The bioassay method used for the larvae was as described in previous studies (Li and Liu, 2010). Stock and serial dilutions of permethrin (94.34%, supplied by FMC Corp., Princeton, NJ) for the insecticide bioassays were prepared in acetone. Each bioassay consisted of 30 third-instar mosquito larvae 3 d after each GPCR-, Gαs-, AC, PKA-dsRNA-, or GFP-injection or noninjection in tap water with 1% insecticide solution (in acetone) at the required concentration. Three or four concentrations that give >0 and <100% mortality. Control groups received only 1% acetone. Mortality was assessed after 24 h. All tests were run at 25^oC and each assay was replicated at least three times. Bioassay data were pooled and analyzed by a standard probit analysis (Raymond 1985). The statistical analysis for the insecticide bioassay was conducted by examining the LC₅₀ values based on nonoverlapping 95% CIs. Resistance ratios (RRs) were calculated by dividing the LC₅₀ of the specific gene- or GFP-injected mosquitoes by the LC₅₀ of the noninjected mosquitoes.

RNA Extraction, cDNA Preparation, and Quantitative Real-Time Polymerase Chain Reaction

Three mosquito strains, S-Lab, HAmCq^G0, and MAmCq^G0, were utilized in this study. Total RNAs were extracted from dsRNA-injected and noninjected mosquito larvae. Prior to cDNA synthesis, genomic DNA was removed from the total RNA using a TURBO DNA-free kit (Ambion) following the manufacturer’s instructions. cDNA was synthesized by SuperScript® IV Reverse Transcriptase (Invitrogen) following the method specified in the kit manual. The quantitative real-time polymerase chain reaction (qRT-PCR) was performed using the All-in-One qPCR Mix (GeneCopoeia) and CFX96 Real Time system.
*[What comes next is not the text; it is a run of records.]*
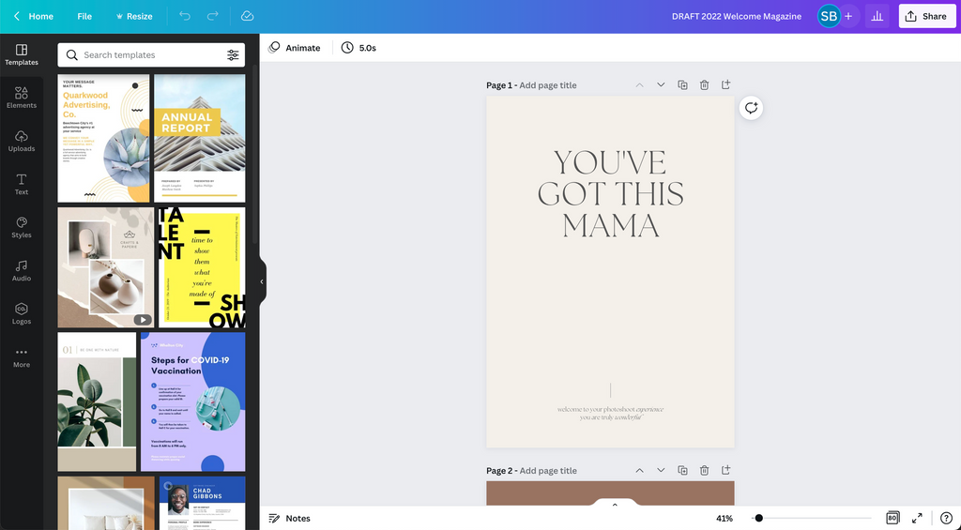Image resolution: width=961 pixels, height=530 pixels.
Task: Open the Animate options
Action: coord(294,48)
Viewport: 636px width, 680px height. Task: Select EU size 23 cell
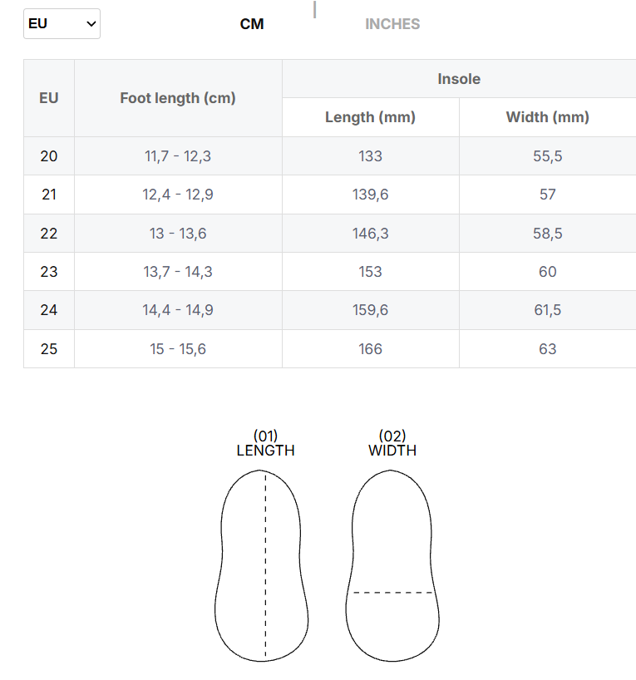(49, 272)
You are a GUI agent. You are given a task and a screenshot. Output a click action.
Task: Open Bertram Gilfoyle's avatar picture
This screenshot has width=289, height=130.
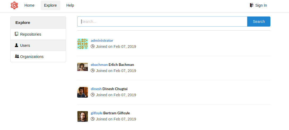(x=83, y=116)
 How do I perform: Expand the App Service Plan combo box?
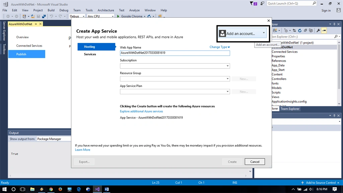175,91
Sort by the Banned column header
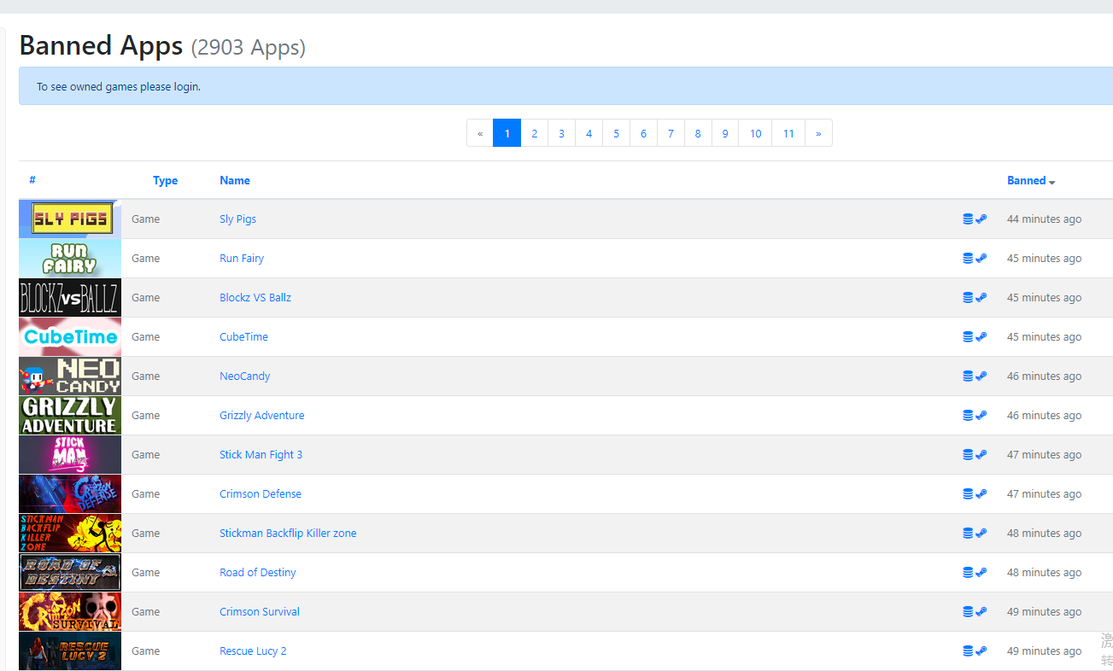Viewport: 1113px width, 671px height. click(x=1026, y=180)

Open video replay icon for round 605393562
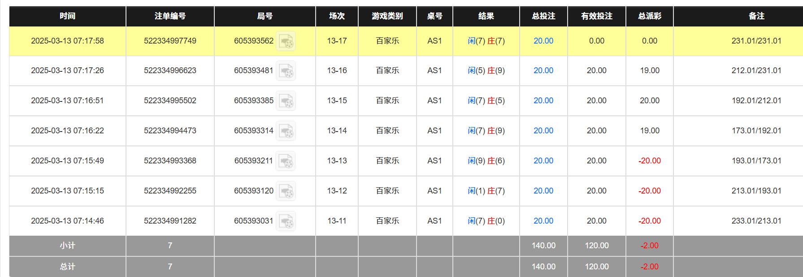point(286,41)
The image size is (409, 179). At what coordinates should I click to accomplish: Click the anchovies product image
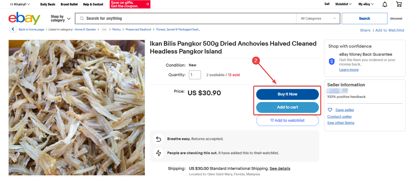coord(77,107)
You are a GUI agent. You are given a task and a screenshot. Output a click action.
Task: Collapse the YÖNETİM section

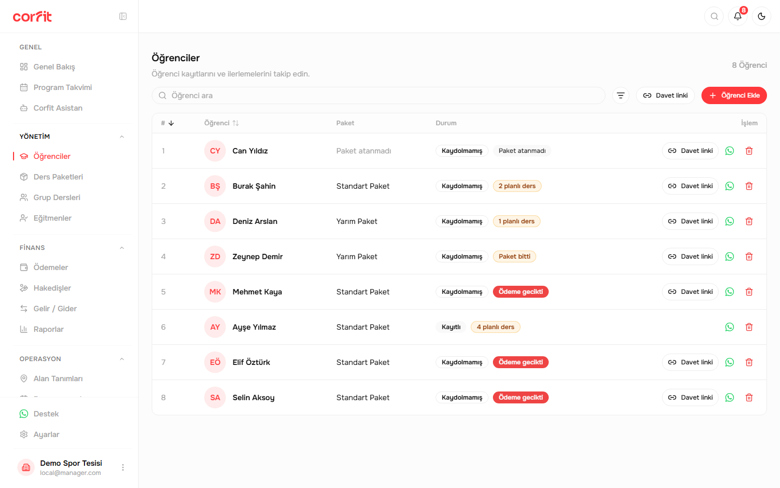coord(122,137)
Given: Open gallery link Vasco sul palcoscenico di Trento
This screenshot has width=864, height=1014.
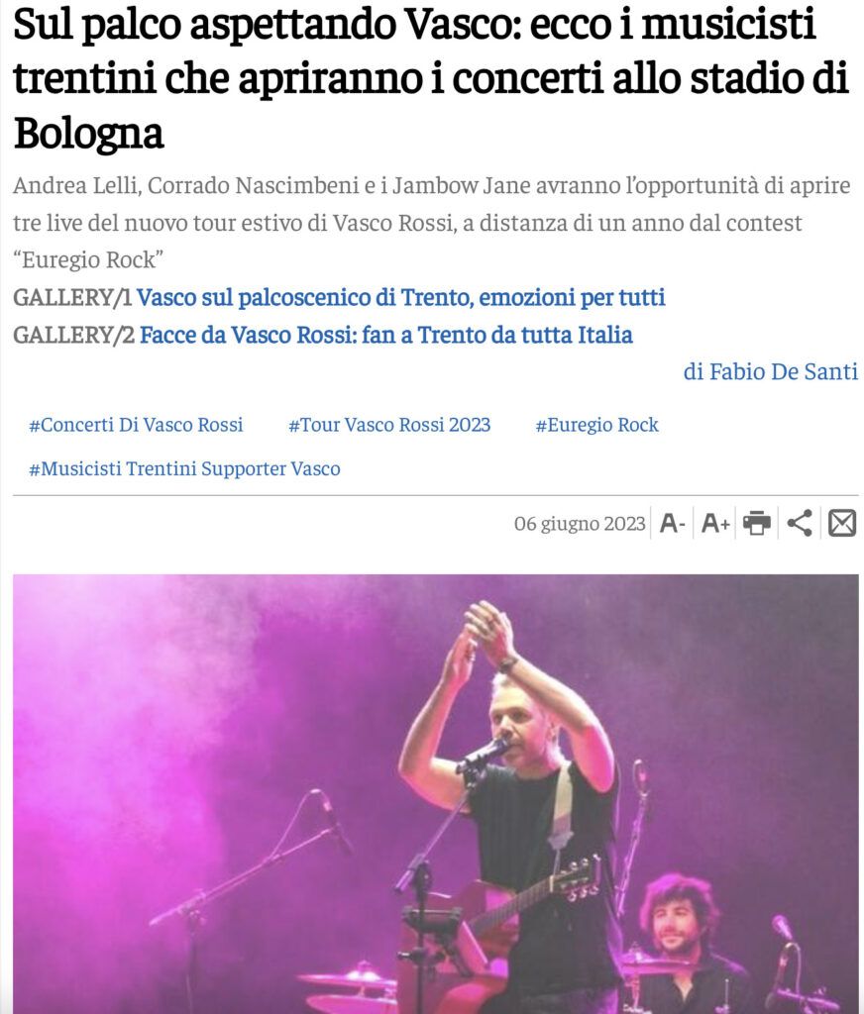Looking at the screenshot, I should click(400, 297).
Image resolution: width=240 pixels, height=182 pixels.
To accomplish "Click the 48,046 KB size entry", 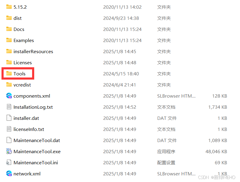I will (216, 151).
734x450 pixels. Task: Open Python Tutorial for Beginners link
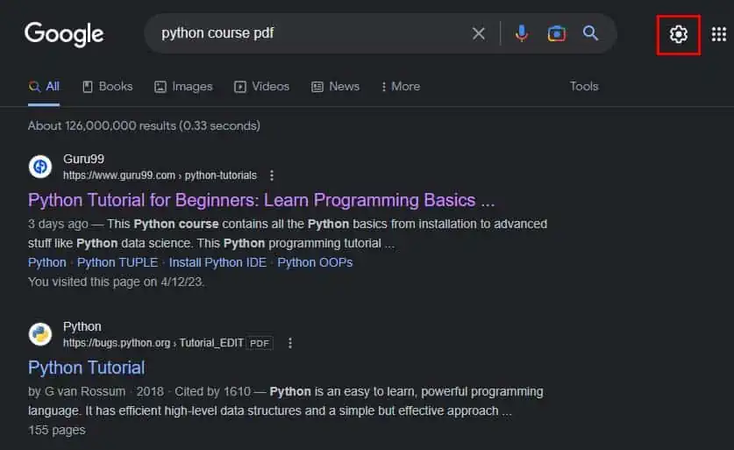[x=261, y=200]
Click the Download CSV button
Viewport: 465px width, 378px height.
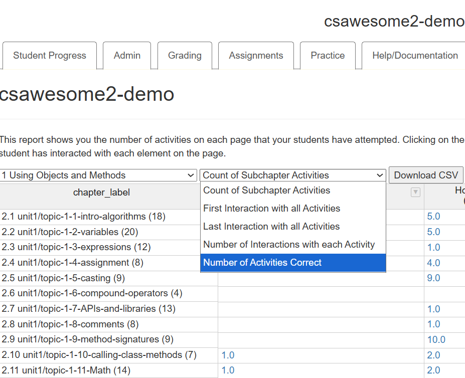(426, 175)
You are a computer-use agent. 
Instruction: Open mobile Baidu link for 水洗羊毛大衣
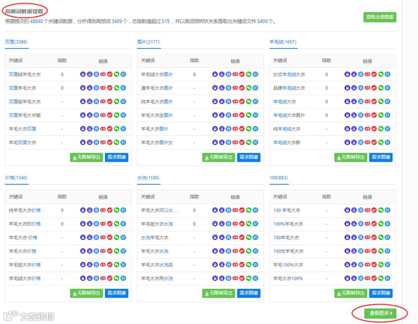click(222, 238)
Each qRT-PCR (25 µl) consisted of SYBR Green master mix, specific primer pairs for genes (Table 1) at final concentrations of 0.2 µM, and a 1 µg cDNA template from each mosquito sample site. The negative control was a ‘no-template’ reaction. The reaction cycle applied the following PCR program: a melting step of 95°C for 10 min, followed by 40 cycles of 95°C for 10 s, 60°C for 20 s, and 72°C for 15 s. At the end of the final cycle, the temperature was increased from 72 to 95°C to produce a melting curve to assess the specificity of each PCR, which was done using Dissociation Curves software (Wittwer et al. 1997). All the reactions were run on three technical replicates. Relative expression levels of target genes were analyzed by the 2^-∆∆CT method using SDS RQ software (Livak and Schmittgen 2001). The 18S ribosomal RNA (rRNA) gene served as an endogenous control because of its constitutive expression in all samples (Li et al. 2014, 2015). Each experiment was repeated on more than three independent isolated RNA mosquito samples.

Statistical Analysis

The statistical data analysis was conducted using a Student’s t-test for all two-sample comparisons and a one-way analysis of variance for multiple sample comparisons (Statistical Package for the Social Sciences-SPSS software with both least significant difference and Tukey’s tests for analysis of significance of means through multiple comparison); a value of P ≤ 0.05 was considered statistically significant.

Results

The Function of the GPCR and Gαs in the S-Lab and Field Mosquito Strains

To identify the primary function of the GPCR in the insecticide sensitivity of susceptible S-Lab and field strains of HAmCq^G0 and MAmCq^G0 (Liu et al. 2004), we utilized the RNAi technique to knockdown one GPCR020021 gene, examining its downstream respective gene expression and insecticide sensitivity of mosquitoes to permethrin insecticide. Knockdown of GPCR020021 gene expression in S-Lab caused a significant increase in the susceptibility of mosquitoes to permethrin compared with noninjected and GFP-injected mosquitoes (Table 2). Meanwhile, the expression of the downstream respective genes (AC007240, PKA-018257, and PKA-00798), and P450 genes (CYP9M10, CYP6AA7, and CYP9J40) was decreaed in S-Lab following GPCR020021 knockdown (Fig. 1A, Supp Table 1 [online only]). Knockdown of GPCR020021 gene expression in HAmCq^G0 resulted in a decreased resistance to permethrin (Table 2) and reduced expression of AC007240, PKA018257, PKA000798, and all four P450 genes tested (Fig. 1B, Supp Table 1 [online only]). Knockdown of GPCR020021 gene in MAmCq^G0 showed decreased resistance of mosquito to permethrin (Table 2) and decreased expression of AC004739, -007240, PKA000798, CYP6AA7, CYP9J34, and CYP9J40 (Fig. 1C, Supp Table 1 [online only]).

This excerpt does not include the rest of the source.